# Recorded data
----------------------------------------
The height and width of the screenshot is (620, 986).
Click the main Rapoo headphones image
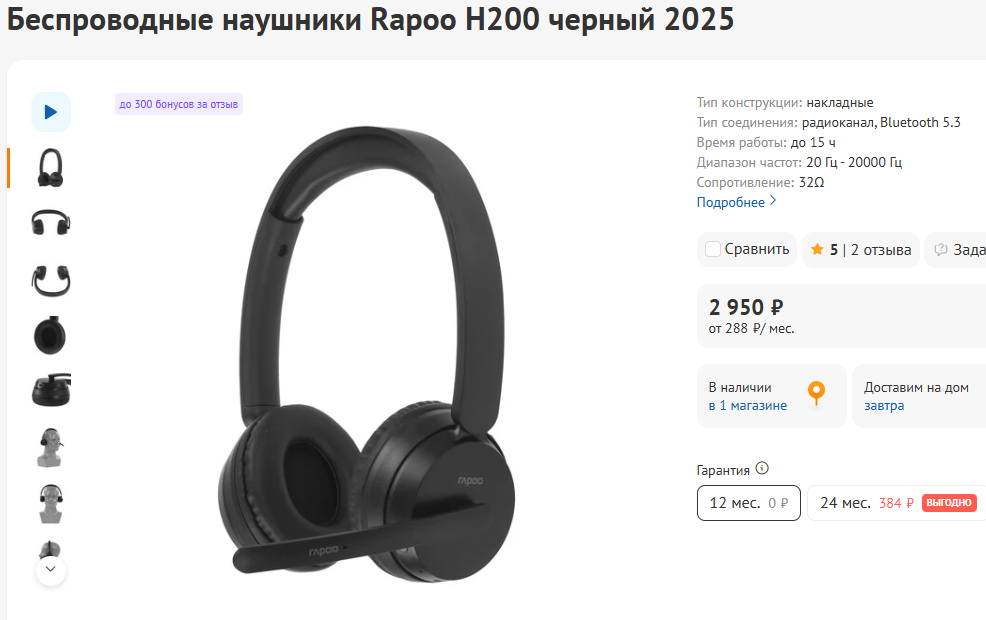click(x=367, y=354)
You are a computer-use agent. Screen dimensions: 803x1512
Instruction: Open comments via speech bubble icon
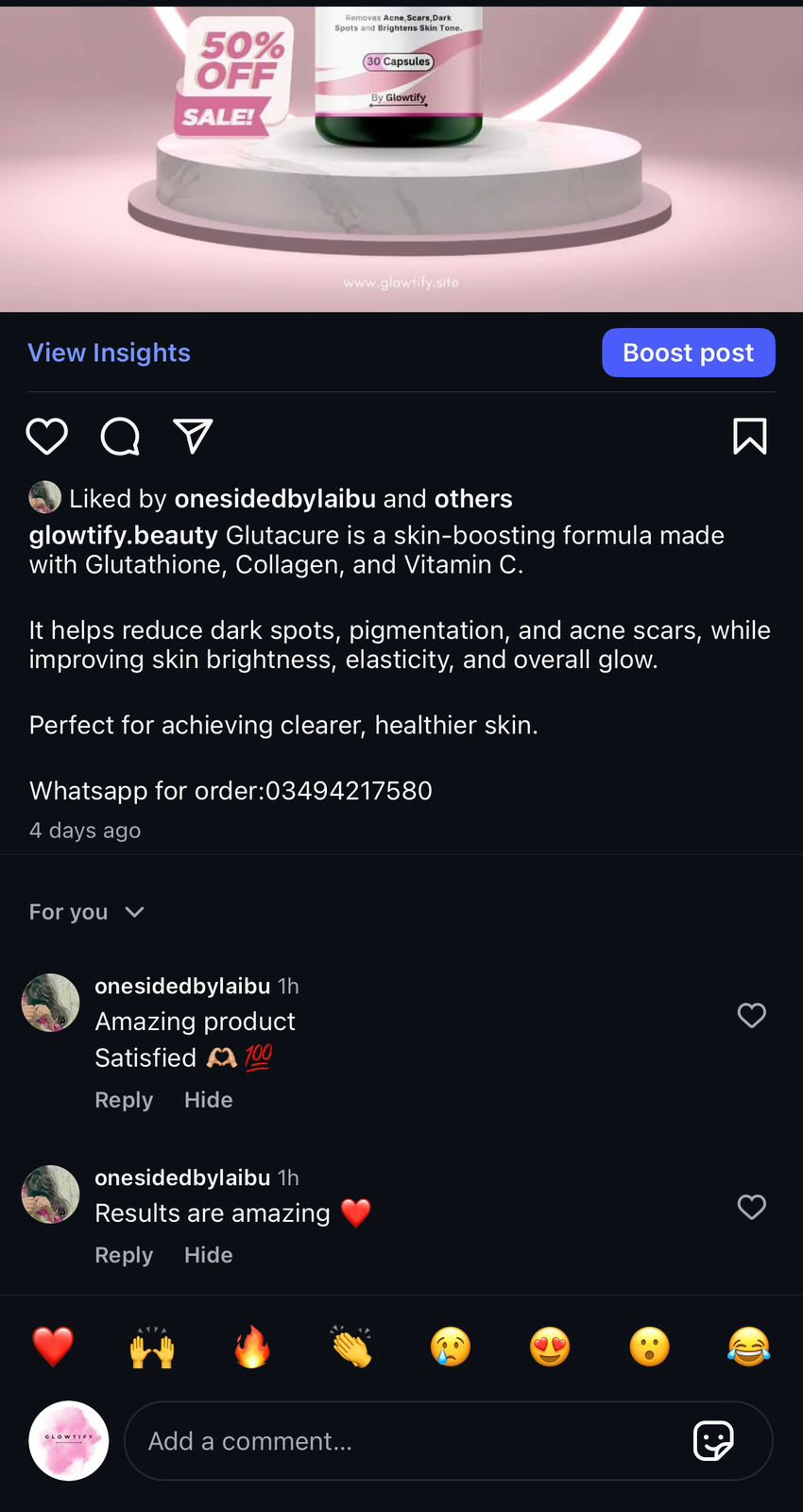[120, 437]
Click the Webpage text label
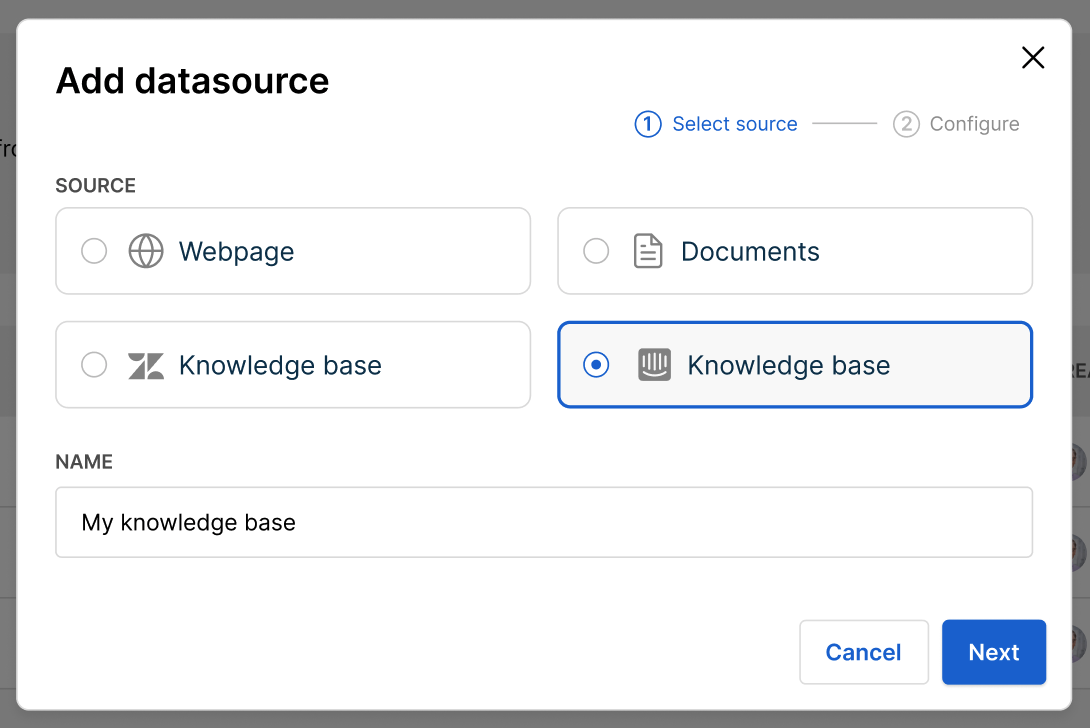The height and width of the screenshot is (728, 1090). 236,251
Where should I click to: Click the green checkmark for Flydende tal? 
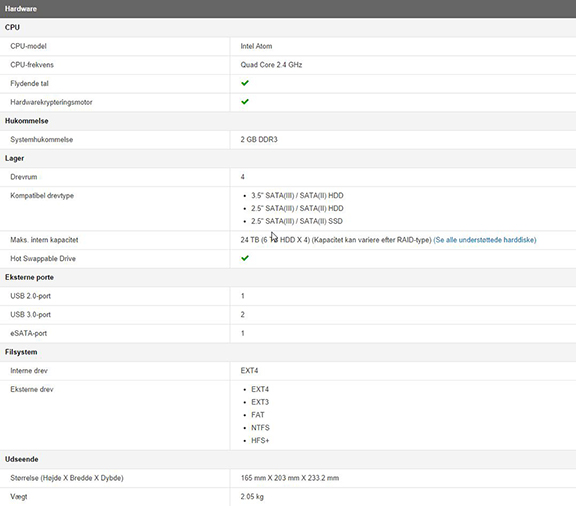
----------------------------------------
# Work instruction
Could you repeat all of the entries exactly, without the pictures?

# Exercise result
The height and width of the screenshot is (620, 986).
Click the main Rapoo headphones image
click(x=367, y=354)
You are a computer-use agent. Screen dimensions: 803x1512
Instruction: Open comments via speech bubble icon
[120, 437]
Click the Webpage text label
The height and width of the screenshot is (728, 1090). 236,251
Where should I click to: Click the green checkmark for Flydende tal? 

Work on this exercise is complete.